Ils en rêvaient, ils ont lutté et ils l'ont fait. Au bout d'un long parcours, Boca Juniors et le Gremio de Porto Alegre ont accédé à la très attendue finale de la Copa Libertadores, la première depuis quatre ans à opposer un club argentin et une équipe brésilienne.
Le match aller aura lieu ce soir à Buenos Aires, dans la mythique Bombonera, tandis que la revanche se tiendra la semaine prochaine à Porto Alegre, ville où l'Internacional avait brandi le trophée la saison dernière.
FIFA.com vous livre les tenants et les aboutissants de la double confrontation la plus passionnante du semestre sud-américain.
Un Argentine - Brésil en toile de fond Si cette finale de Copa Libertadores opposera Boca et le Gremio, elle aura pour explosif condiment l'incomparable rivalité qu'entretiennent deux pays qui se disputent sans relâche la suprématie footballistique du continent.
Depuis la naissance de la compétition, dans les années 1960, Argentins et Brésiliens se sont constitué les deux plus beaux palmarès. Les premiers ont triomphé à vingt reprises avec sept équipes différentes, les seconds ont été sacrés treize fois avec huit représentants.
Qu'en est-il des confrontations directes ? Car c'est bien de cela qu'il est question aujourd'hui. Eh bien sur les dix finales entre représentants des deux poids lourds de la Conmebol, sept sont revenues aux Argentins et seulement trois aux Brésiliens. Cela dit, cette statistique doit être considérée avec un certain recul dans la mesure où les deux derniers vainqueurs de la Libertadores étaient issus du pays quintuple champion du monde...
Pour ce qui est du duel qui nous intéresse, sachez qu'il sera inédit dans le cadre de la Libertadores. En dehors de cette dernière, les deux clubs se sont affrontés six fois, avec un bilan de trois victoires xeneizes, deux succès tricolores et un résultat nul.
La Bombonera, une forteresse imprenable Boca Juniors, qui avait vaincu des clubs brésiliens lors des finales de 1977, 2000 et 2003, ne s'est plus incliné dans son stade en compétition internationale depuis le 22 octobre 2003. Ce jour-là, les Colombiens de l'Atlético Nacional étaient venus s'imposer 1:0 dans le cadre de la Copa Sudamericana.

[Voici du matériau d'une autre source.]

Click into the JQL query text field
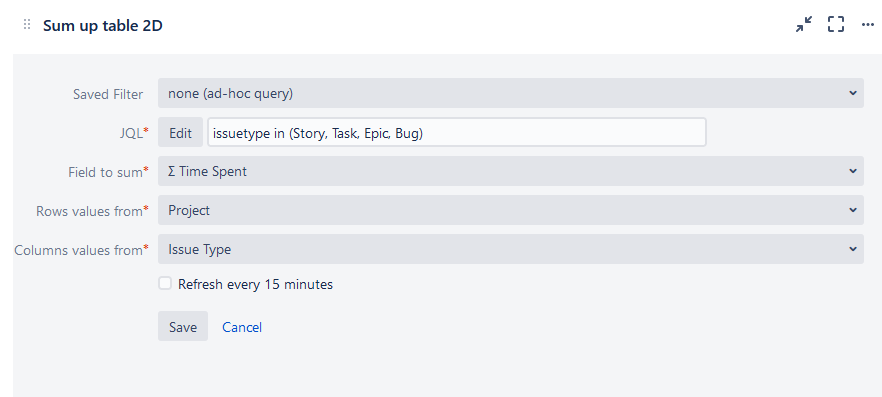This screenshot has height=397, width=882. 457,133
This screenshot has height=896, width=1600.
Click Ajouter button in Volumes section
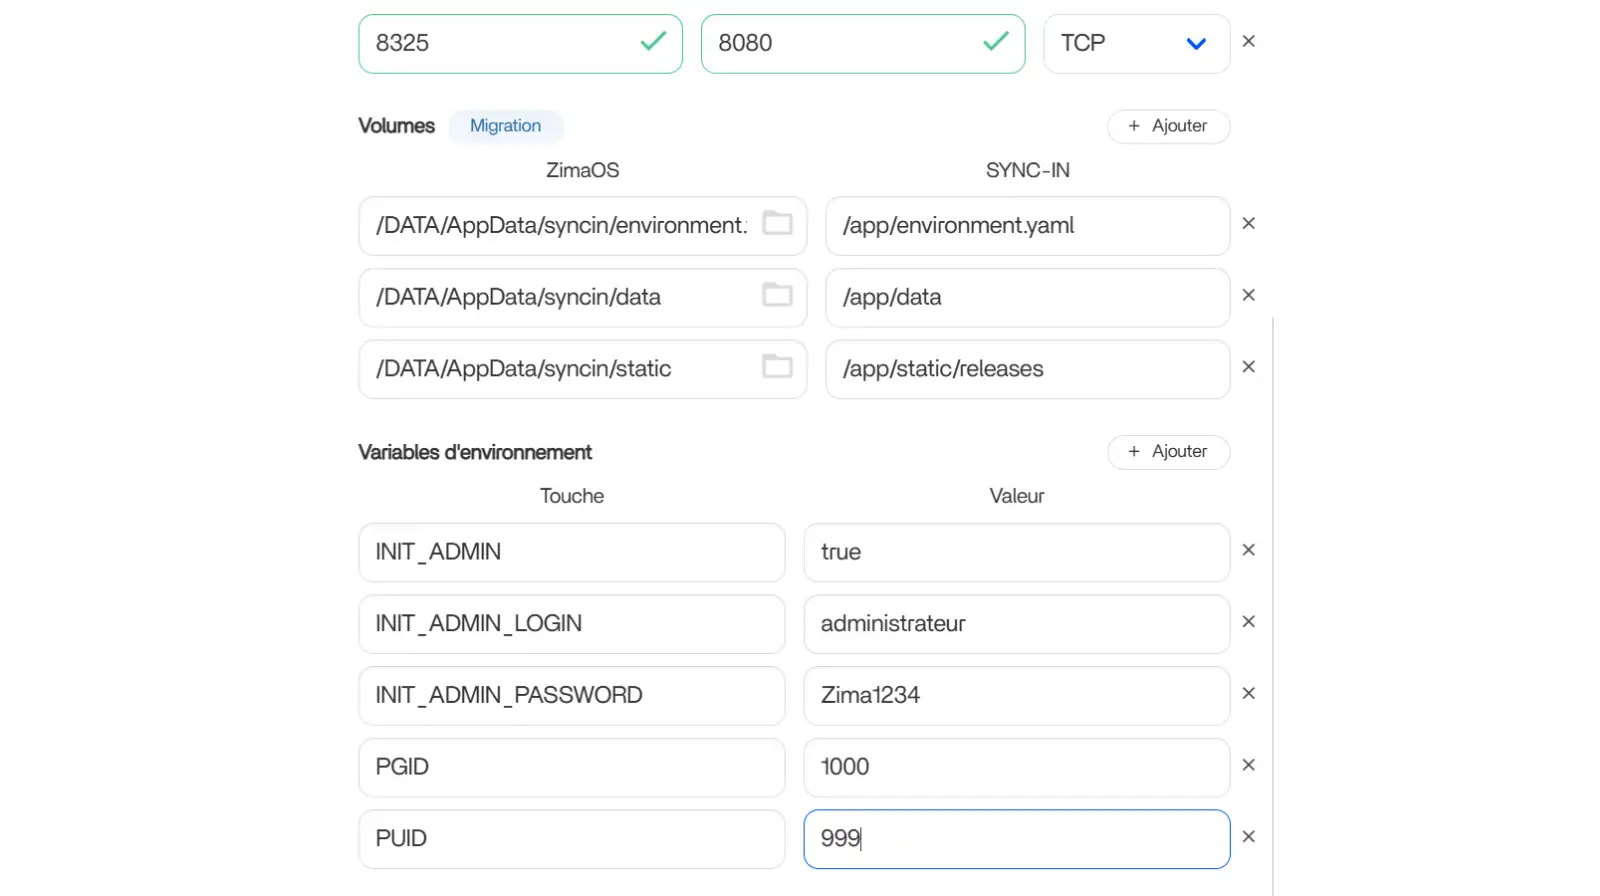(1168, 126)
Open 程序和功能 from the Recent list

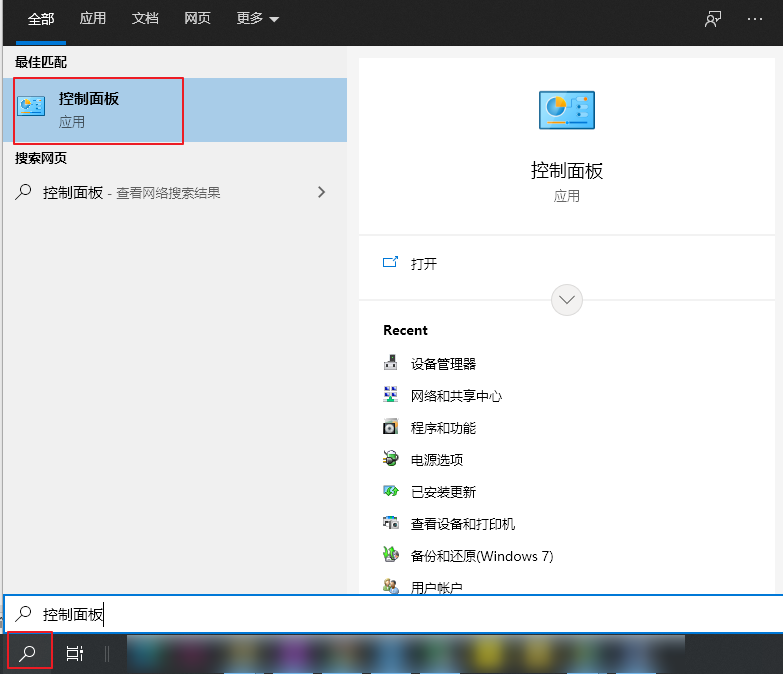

Dans cette Copa Libertadores, les hommes de Miguel Ángel Russo ont disputé six matches à domicile (seulement trois à la Bombonera), où ils ont enquillé pas moins de 18 buts tout en n'en prenant qu'un. Cela dit, en finale, les buts inscrits à l'extérieur n'entrent pas en ligne de compte en cas d'égalité de points. Aussi une victoire, quel que soit le score, revêtira une importance capitale.
"C'est une finale de Libertadores ; il n'y pas le doit à l'erreur. Nous n'allons pas nous laisser prendre en contre. Boca a son style : il prend les choses en mains et va chercher la victoire", prévient Russo, qui disposera dans son onze titulaire de la grande vedette boquense : Juan Román Riquelme.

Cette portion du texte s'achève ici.